▶ Tasks to complete:
A) In the drug-sensitivity passage, which two p53-MDM2 antagonists are given as examples?
B) Carry the drug-sensitivity passage on from its final sentence.

═══ Text passage ═══

Broad-spectrum cytotoxic drugs, e.g., conventional chemotherapy drugs demonstrated high activity in a majority of the tested cell lines (Fig. 4b and Supplementary Fig. 4a). Numerous kinase inhibitors (e.g., targeting Aurora kinases, PLK1, and CHEK1) also demonstrated high activity across most tested cell lines regardless of cytogenetic subtype or lineage (Supplementary Fig. 4a). Notably, many cell lines were sensitive to the p53-MDM2 antagonists (e.g., idasanutlin, SAR405838) except for a group of cell lines, which were consistently resistant to these antagonists (Supplementary Fig. 4b and Supplementary Data 13), among them the KMT2A-AFF1 cell lines (ALL-PO and SEM) with a suspected deregulated p53 pathway which could be due to mutations in TP53 or other dysregulation contributed by the gene fusion50.

═══ Material shown ═══

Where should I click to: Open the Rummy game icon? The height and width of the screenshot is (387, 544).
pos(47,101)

═══
═══ Material shown ═══

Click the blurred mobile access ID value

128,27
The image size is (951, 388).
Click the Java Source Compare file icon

═══

▶ Per-task outputs:
A) Idasanutlin and SAR405838.

B)
Glucocorticoids (GCs) are components of standard of care combination chemotherapy protocols for childhood ALL51,52, and screening of patient cells ex vivo after diagnosis has been shown to predict response or resistance to these therapeutics53. Most of the cell lines demonstrated substantial sensitivity to dexamethasone, prednisolone, and methylprednisolone, except for 12 cell lines, among them the REH and JURKAT cell lines (Supplementary Fig. 4a and Supplementary Data 13), which have previously been shown to be resistant to dexamethasone, in agreement with our data54,55. Sensitivity to GCs correlated very well with the glucocorticoid receptor (NR3C1) protein abundance (R ≥ 0.74, P ≤ 1.7e-8) (Fig. 4c), consistent with associations between favorable patient response to GCs and basal expression levels of NR3C1 in ALL and myelomas56,57. Together, these results demonstrate alignment with the activity profiles of clinically and preclinically validated drugs, and that correlated proteins confirmed associated mechanisms.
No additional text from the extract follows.